How about "90K entries, 50K of them articles" on the Main Page? (well, the last part needs rewording...)
I thought of something else: Automated "evaluation" of articles. I'm uncertain if that has been mentioned before, though.
We could add a score to each article. Certain properties are usually good: * Many edits (as well as number of contributors) * many outgoing internal links * image links * links to other languages
Furthermore, the following could be scored somehow: * text to list (* and #) ratio * text to external links ratio * text to headings ratio * text to number of paragraphs ratio
Granted, such a scoring method won't be able to separate all good and bad articles from each other. But, it could find many "bad" articles (lists, text dumps, stubs, etc.), and give us some kind of statistics about where we stand.
Comments?
Magnus
Hi Magnus,
I don't think such a complex scheme is necessary. As I posted previously, it will probably suffice to count only articles that have >=2 edits. That catches most bots and stubs, and leaves a reasonable number of articles.
If nobody else will implement this, I will put it on my To-Do-List.
Regards,
Erik
Magnus Manske wrote:
Larry Sanger wrote:
I think we should implement the greatly-pared-down counting scheme we were discussing on the list earlier. We don't have 90K articles. We have about 50K articles and about 40K geographical entries automatically created from a database.
How about "90K entries, 50K of them articles" on the Main Page? (well, the last part needs rewording...)
Good idea.
I thought of something else: Automated "evaluation" of articles. I'm uncertain if that has been mentioned before, though.
We could add a score to each article. Certain properties are usually good:
- Many edits (as well as number of contributors)
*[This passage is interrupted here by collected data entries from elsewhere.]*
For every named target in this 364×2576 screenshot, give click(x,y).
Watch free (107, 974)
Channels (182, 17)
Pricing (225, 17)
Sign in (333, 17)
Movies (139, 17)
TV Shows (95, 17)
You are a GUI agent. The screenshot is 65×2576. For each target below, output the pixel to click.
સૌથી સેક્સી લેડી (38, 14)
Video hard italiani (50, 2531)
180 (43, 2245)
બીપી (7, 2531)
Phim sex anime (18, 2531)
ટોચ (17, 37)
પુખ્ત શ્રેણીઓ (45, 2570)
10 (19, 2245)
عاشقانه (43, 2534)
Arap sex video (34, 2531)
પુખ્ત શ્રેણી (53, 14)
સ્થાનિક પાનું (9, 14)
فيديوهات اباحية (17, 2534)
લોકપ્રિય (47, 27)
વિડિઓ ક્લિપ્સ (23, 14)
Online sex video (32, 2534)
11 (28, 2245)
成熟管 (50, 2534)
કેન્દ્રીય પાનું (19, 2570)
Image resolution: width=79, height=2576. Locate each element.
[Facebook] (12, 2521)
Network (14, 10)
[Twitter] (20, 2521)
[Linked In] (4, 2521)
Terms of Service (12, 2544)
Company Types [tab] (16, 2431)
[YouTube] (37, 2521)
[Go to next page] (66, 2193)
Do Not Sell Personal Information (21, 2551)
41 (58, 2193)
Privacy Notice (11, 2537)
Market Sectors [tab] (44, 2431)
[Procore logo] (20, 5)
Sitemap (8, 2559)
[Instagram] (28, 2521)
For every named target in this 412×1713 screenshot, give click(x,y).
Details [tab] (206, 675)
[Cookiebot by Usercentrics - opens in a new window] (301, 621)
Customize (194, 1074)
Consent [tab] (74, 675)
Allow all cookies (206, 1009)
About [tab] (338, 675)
- many outgoing internal links
- image links
- links to other languages
Furthermore, the following could be scored somehow:
- text to list (* and #) ratio
- text to external links ratio
- text to headings ratio
- text to number of paragraphs ratio
Granted, such a scoring method won't be able to separate all good and bad articles from each other. But, it could find many "bad" articles (lists, text dumps, stubs, etc.), and give us some kind of statistics about where we stand.
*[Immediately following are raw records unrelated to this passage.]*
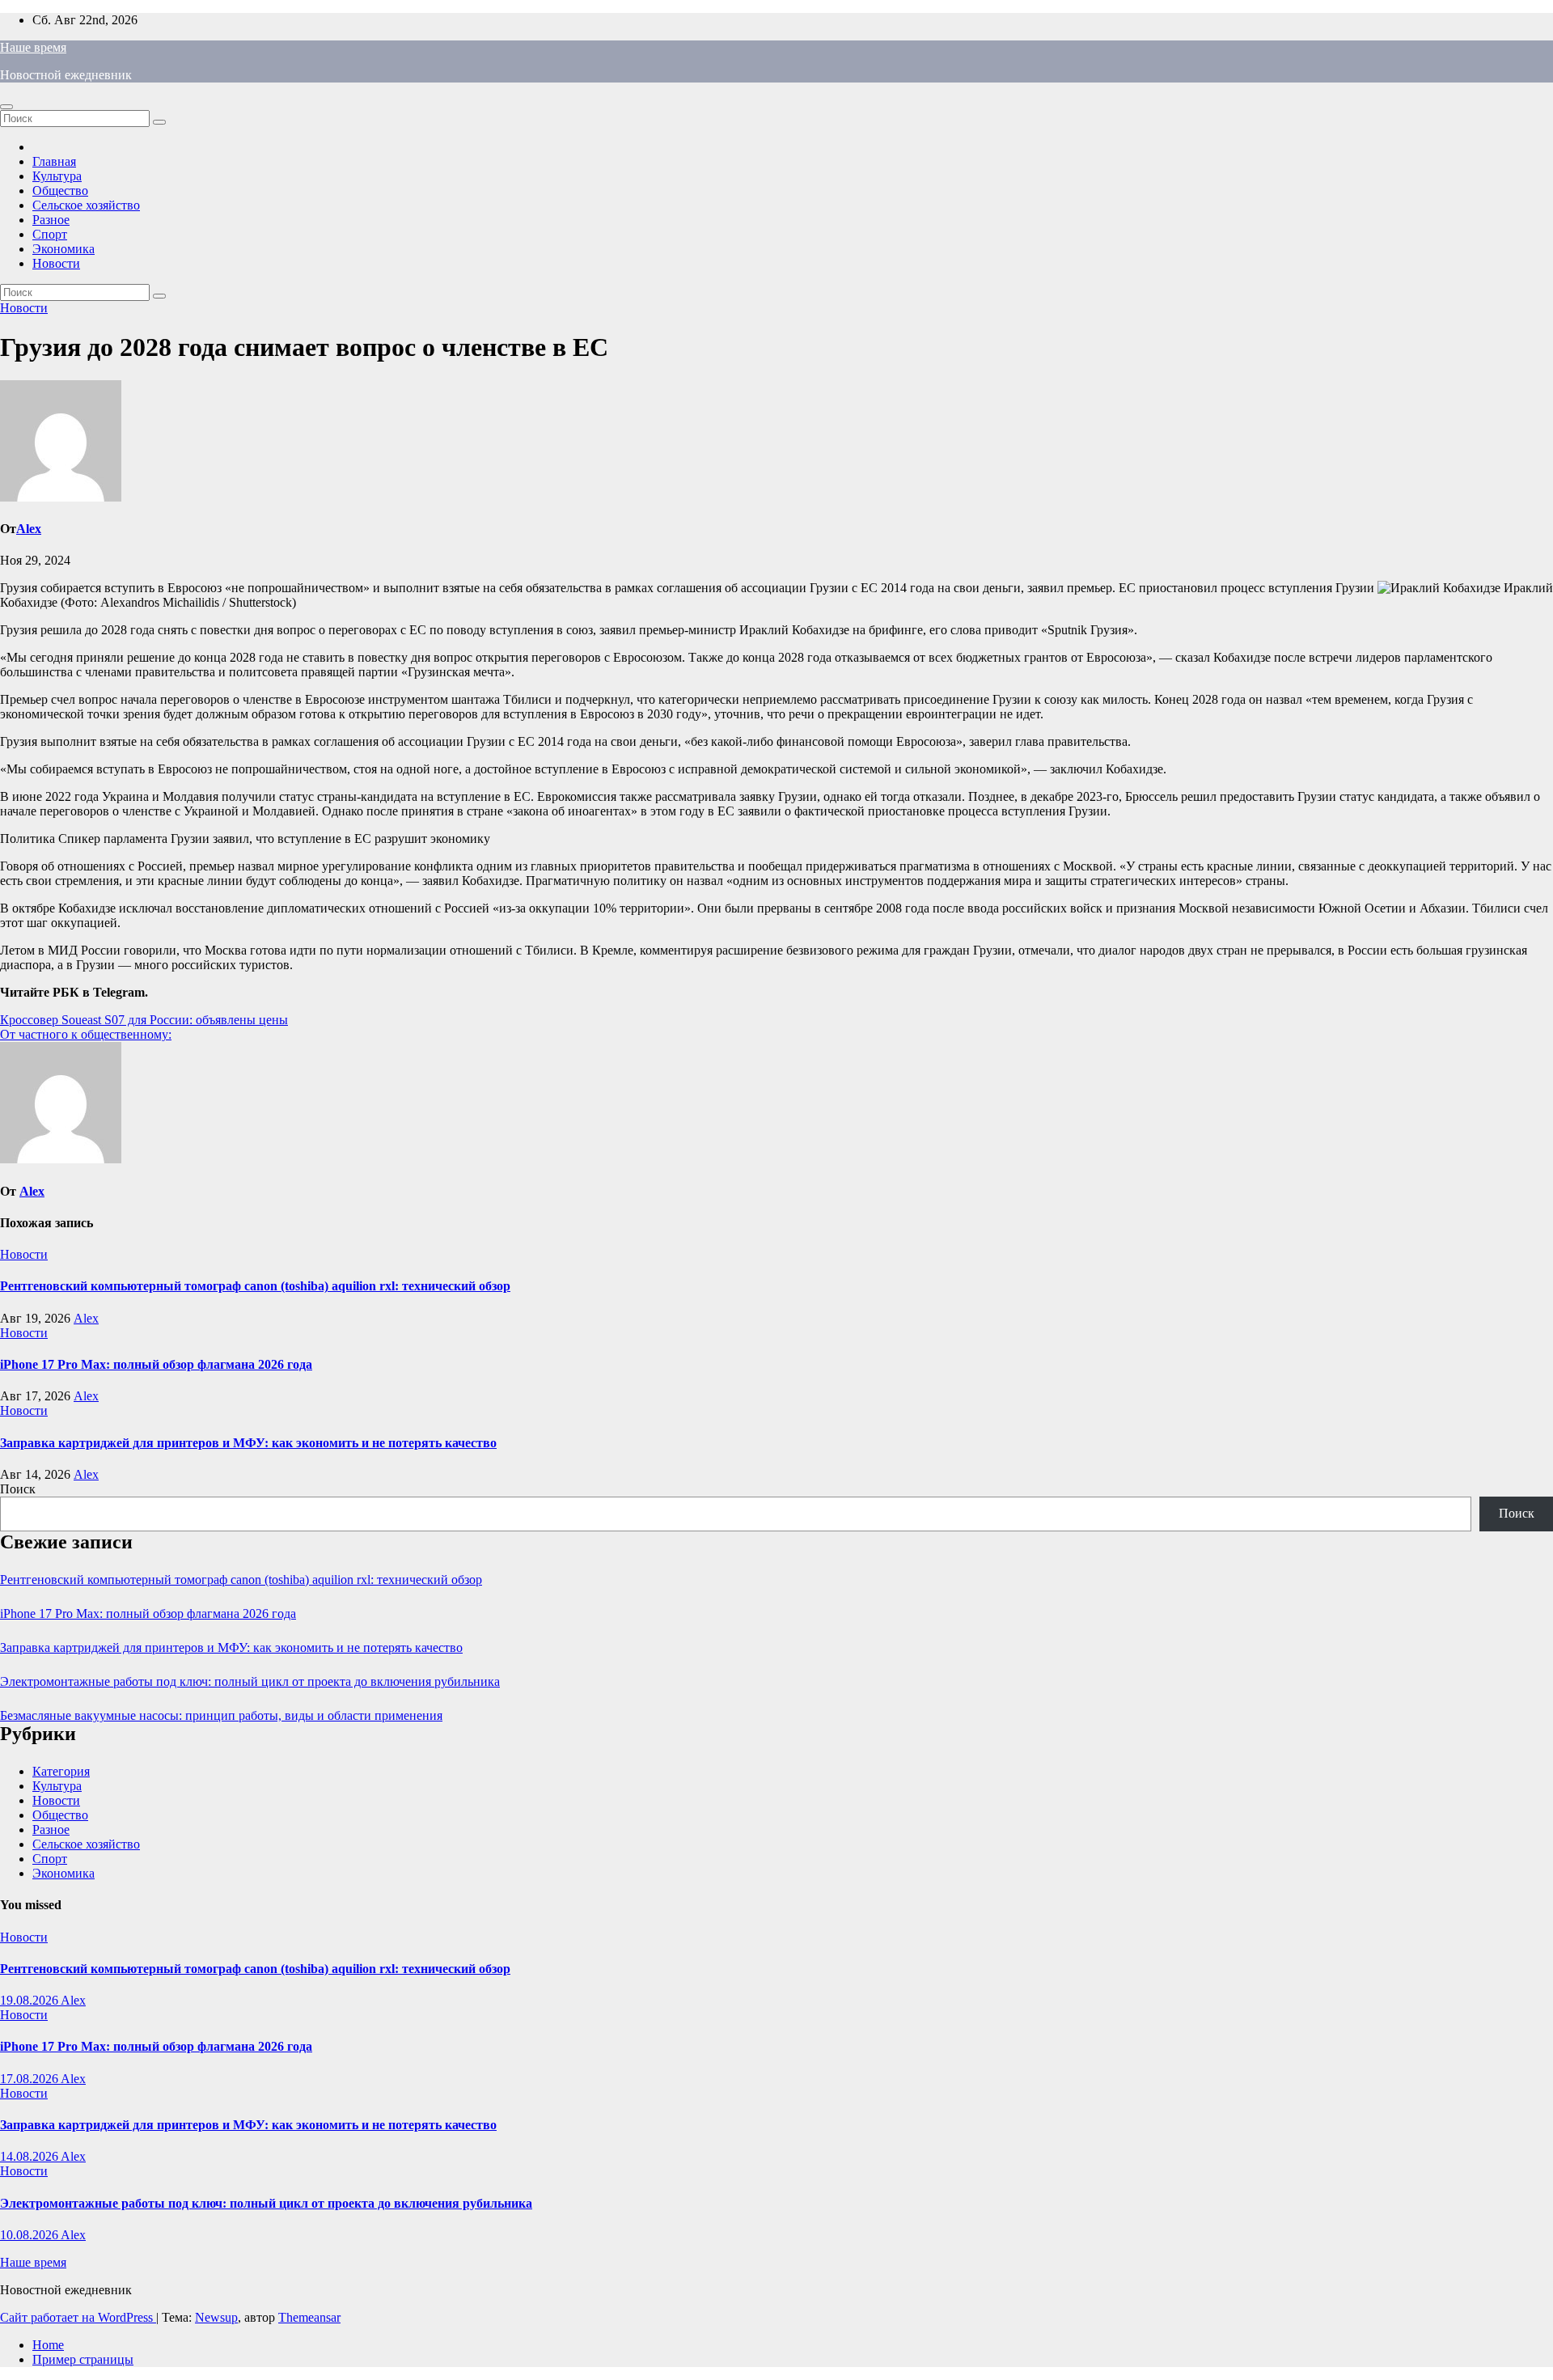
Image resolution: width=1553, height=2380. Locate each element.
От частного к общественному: (85, 1034)
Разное (51, 220)
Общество (60, 190)
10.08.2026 (30, 2235)
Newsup (216, 2317)
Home (48, 2345)
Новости (56, 263)
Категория (61, 1771)
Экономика (63, 249)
Good idea. But don't be too harsh on * and #. I've often turned a large paragraph of "there are three types of trout commonly found, the blah trout which is ... ... ... , the foo trout which is ..." into a clearer list format.
Larry Sanger wrote:
I think we should implement the greatly-pared-down counting scheme we were discussing on the list earlier. We don't have 90K articles. We have about 50K articles and about 40K geographical entries automatically created from a database.
Why don't we just say "thousands and thousands of articles"?
Since we've agreed that there's no certain way to automatically detect which articles are "real", making milestones like 100K even more meaningless than usual, we shouldn't pretend than any one figure is correct. Anybody that's interested in a total count, using any of the various automatic definitions of "article", can look at [[Wikipedia:Statistics]] for that information. Anybody that believes a particular method of counting to be useful can announce milestones based on it on [[Wikipedia:Announcements]].
We can even link from [[Main Page]] to [[Wikipedia:Statistics]] directly from the phrase "thousands and thousands of articles", so even newcomers can get an easily accessible precise count -- deciding for themselves which precise count is most accurate.